Lit-urday: Joe, the Slave Who Became an Alamo Legend
The story of one man’s witness to history and life in bondage
By Gerald E. McLeod,
11:00AM, Sat. Oct. 31, 2015
It's been a long week, and now you deserve to have one day when you can curl up with a good book – let's call it Lit-urday. Maybe you'd like to step back in time, for a historical tale that introduces you to a figure you didn't know, someone whose life shows you a legendary battle in an entirely new light.
Joe, The Slave Who Became an Alamo Legend
Ron J. Jackson, Jr. and Lee Spencer White
University of Oklahoma Press, 352pp., $29.95
Slavery in America is incomprehensible by today’s standards. Looking back, the subjugation of another human seems unjustifiable by any means. Yet the brutal institution survived for hundreds of years in a country that proclaimed at its inception that all men are created equal. And so with that premise, it’s not difficult to understand that a black man who was one of two people to survive one of the bloodiest battles of the Texas Revolution was returned to bondage after his service to the cause that professed to be to throw off the yoke of tyranny.
Joe was the body servant for Col. William B. Travis, the commander of the Alamo. As most students of 7th grade Texas history know, Susanna Dickinson and a black slave carried the news of the fall of the fortress in San Antonio to the rest of Texas.
Hundreds of books have been written about the Battle of the Alamo, but very little ink has been spent on Joe. Which is not surprising since until now very little was known about him. As the authors of Joe relate, “black servants lived in a shadow world,” even when they were attached to someone as famous as William B. Travis.
After 11 years of research, Ron J. Jackson, Jr. and Lee Spencer White have uncovered new insights into the man who witnessed one of the most famous battles in history and lived to tell about it. From Joe’s brother, escaped slave and writer William Wells Brown, we learn about Joe’s early life in St. Louis before being sold down the river and brought to Texas. The researchers even uncover a possible family connection to the legendary frontiersman Daniel Boone.
Joe’s life in Texas is documented mostly through court records as he is passed from one owner to the next. By the time he entered the Alamo, Joe was in his early 20s and had been Travis’ manservant for 3½ years. There must have been more than a property bond between the two men, because Joe spoke kindly of his former master’s bravery.
After the war, Susanna Dickinson, although recognized for her sacrifice, lived in poverty until she remarried. Joe was put to work paying off Travis’ debts. He ultimately escaped Texas to walk to Alabama to take his eyewitness account to Travis’ family in Alabama. Joe’s life was an epic American journey.

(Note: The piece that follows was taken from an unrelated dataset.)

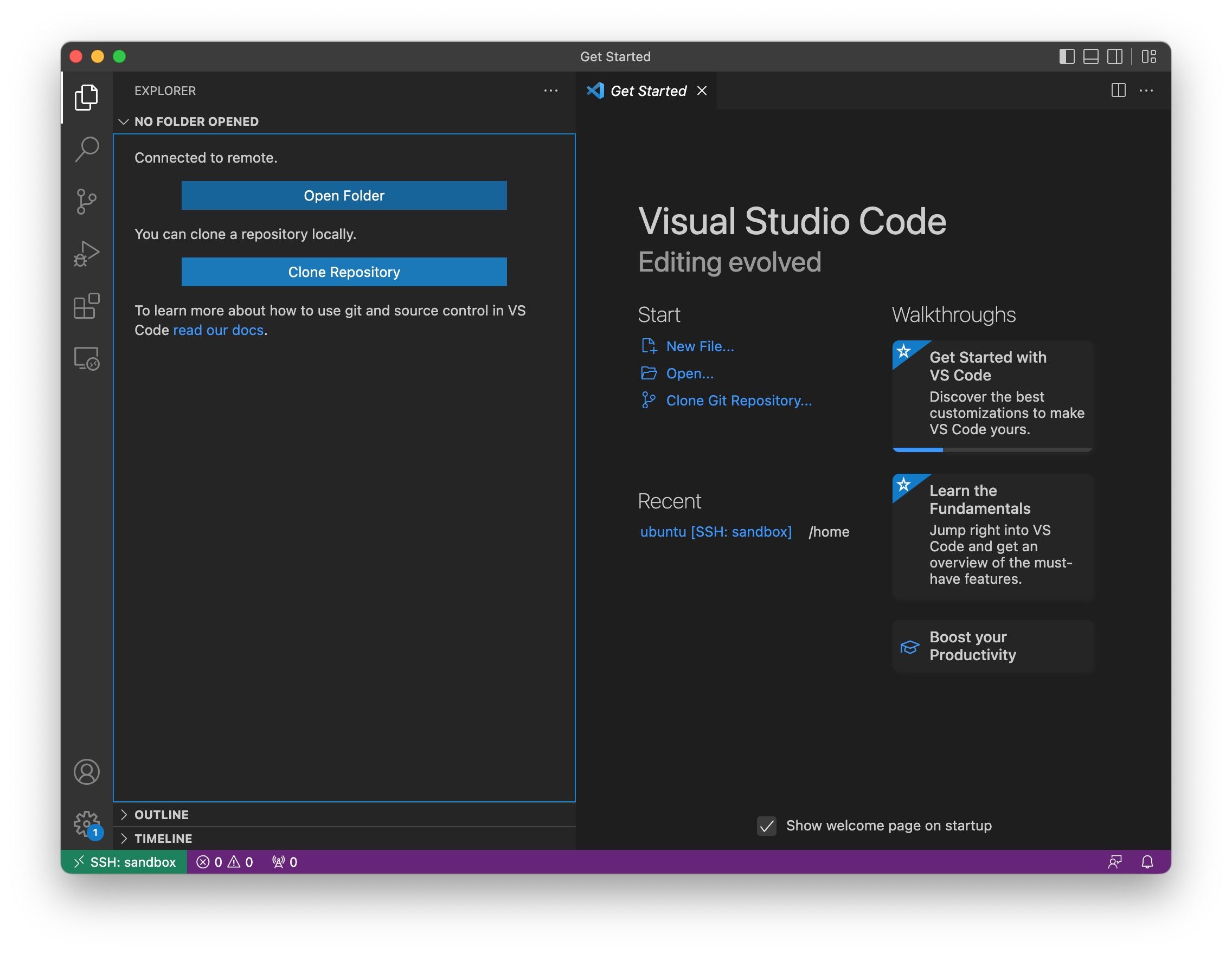Toggle the bottom panel visibility
The height and width of the screenshot is (954, 1232).
[x=1090, y=56]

Jackson and White mined hundreds of sources to bring a new understanding to an old story. Their meticulously footnoted prose (one 11-page chapter has 46 footnotes) brings one man’s life into context with the world he lived in. The only thing missing, if only such a thing existed, is a first-person narrative of the Joe’s life. This book is as close as we will probably ever get to hearing Joe’s voice.